— start of PROVIDED INFORMATION —

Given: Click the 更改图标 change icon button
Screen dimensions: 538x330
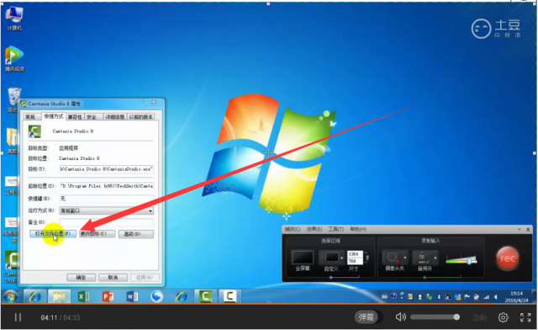Looking at the screenshot, I should coord(98,234).

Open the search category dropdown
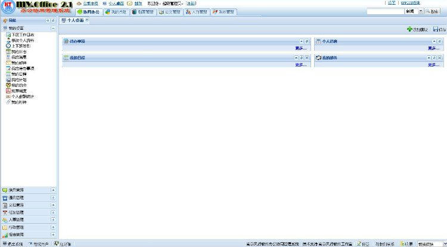click(x=421, y=11)
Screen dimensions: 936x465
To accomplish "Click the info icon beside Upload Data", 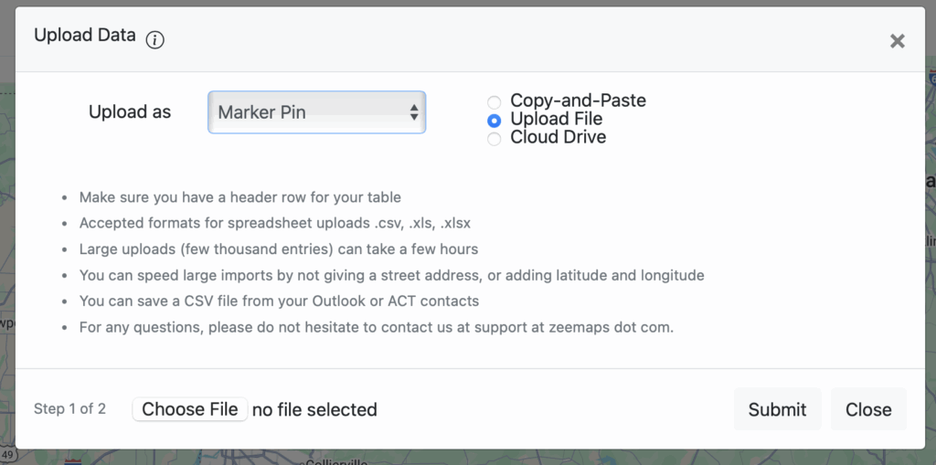I will [x=155, y=39].
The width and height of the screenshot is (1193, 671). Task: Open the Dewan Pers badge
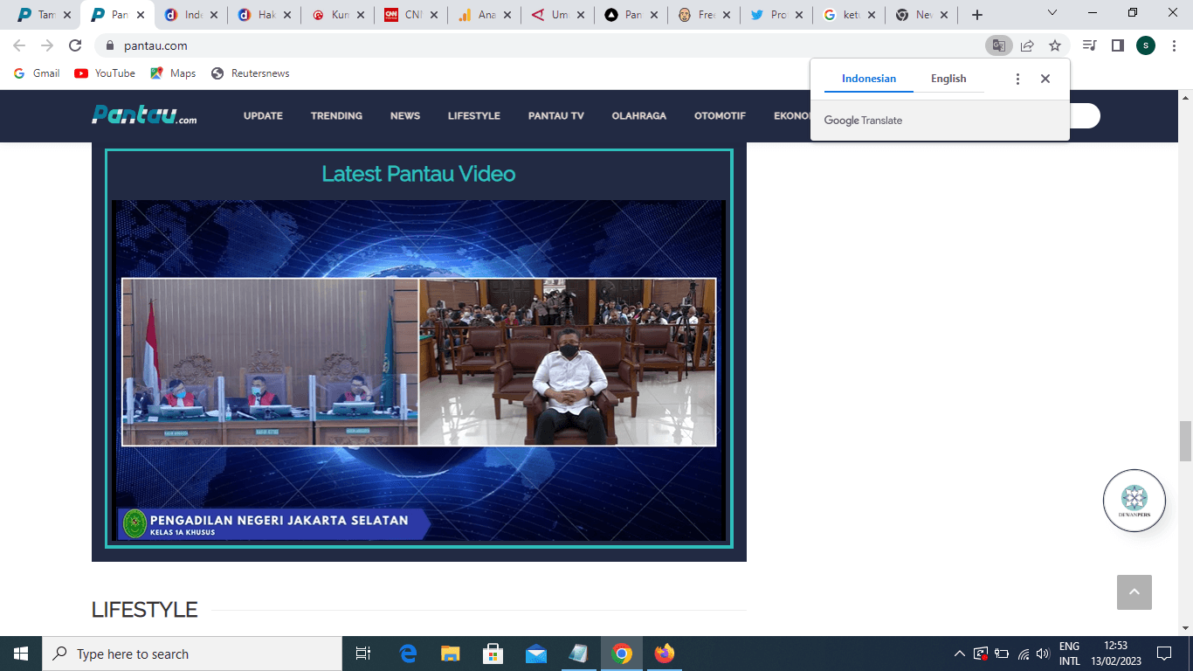tap(1134, 500)
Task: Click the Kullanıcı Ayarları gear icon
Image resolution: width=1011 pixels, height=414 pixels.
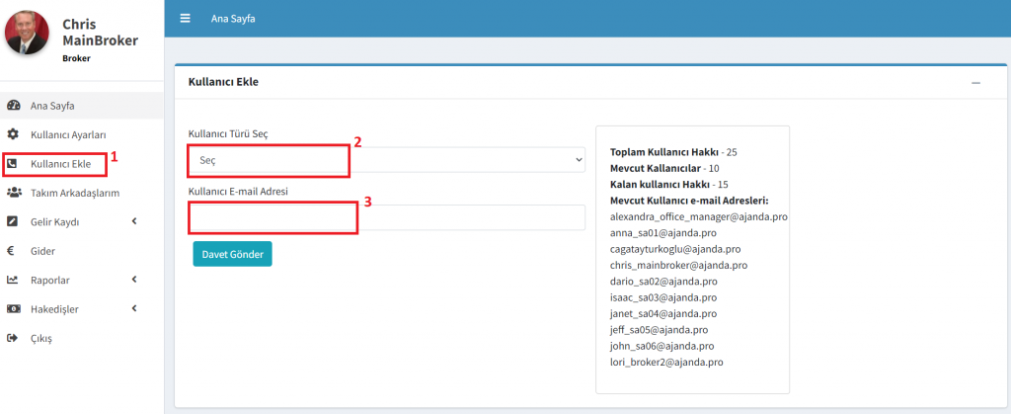Action: [x=13, y=134]
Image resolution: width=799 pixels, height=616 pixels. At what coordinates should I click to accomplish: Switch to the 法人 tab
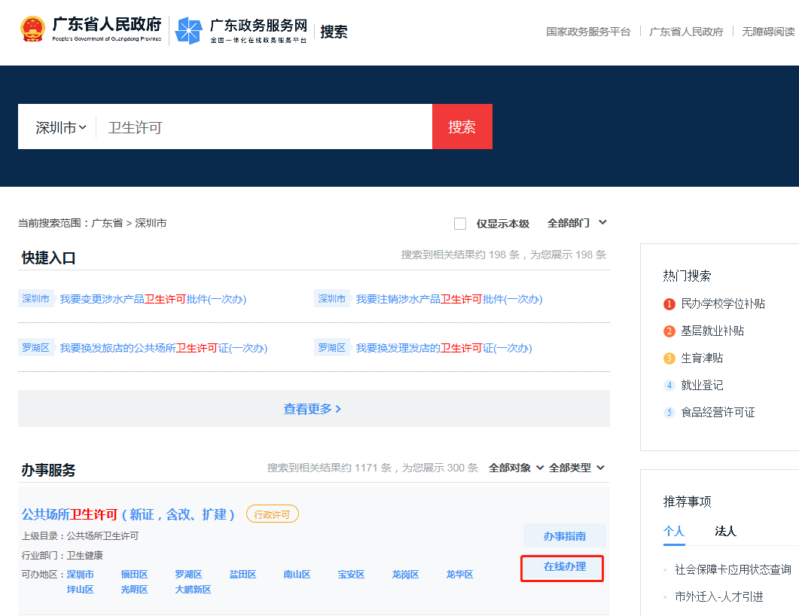click(725, 531)
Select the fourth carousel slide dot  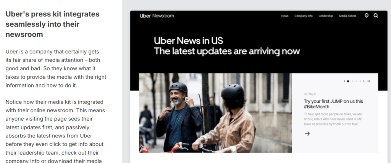coord(360,81)

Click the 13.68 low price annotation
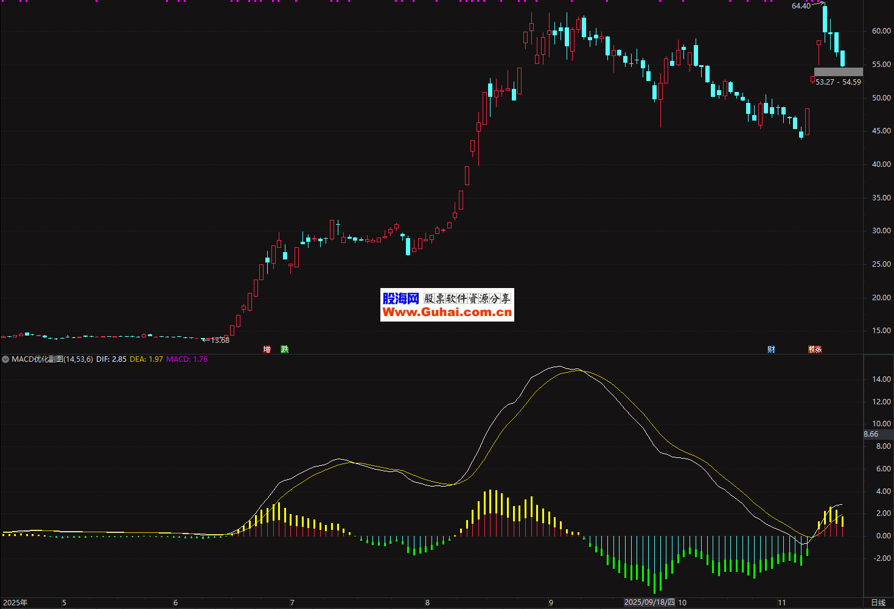tap(220, 340)
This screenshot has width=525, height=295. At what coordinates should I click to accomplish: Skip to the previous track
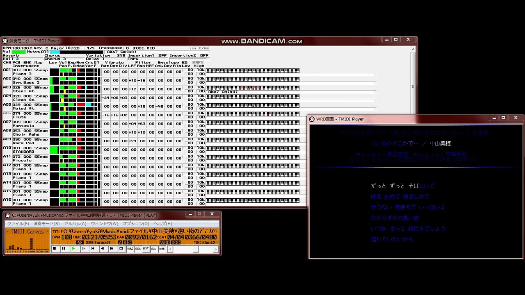[102, 249]

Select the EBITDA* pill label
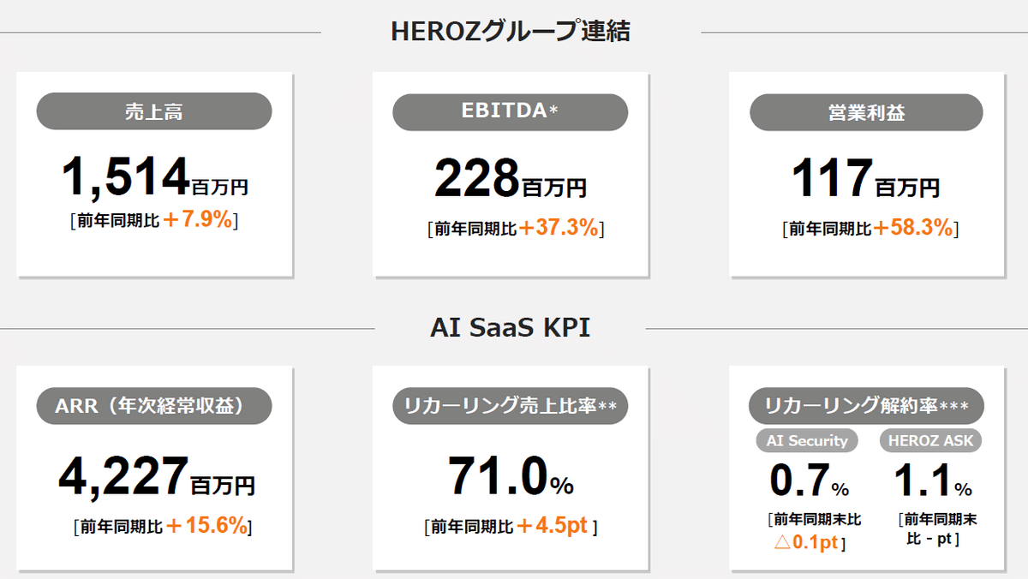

— end of PROVIDED INFORMATION —

Reproduce verbatim the lines of the listing from the line with "The width and" to the line with "Action: [x=13, y=134]", both included, omitting the pictures.

**FINAL RESULT:**
The width and height of the screenshot is (1193, 671). Task: Open the Dewan Pers badge
tap(1134, 500)
Task: Click the Kullanıcı Ayarları gear icon
Image resolution: width=1011 pixels, height=414 pixels.
Action: [x=13, y=134]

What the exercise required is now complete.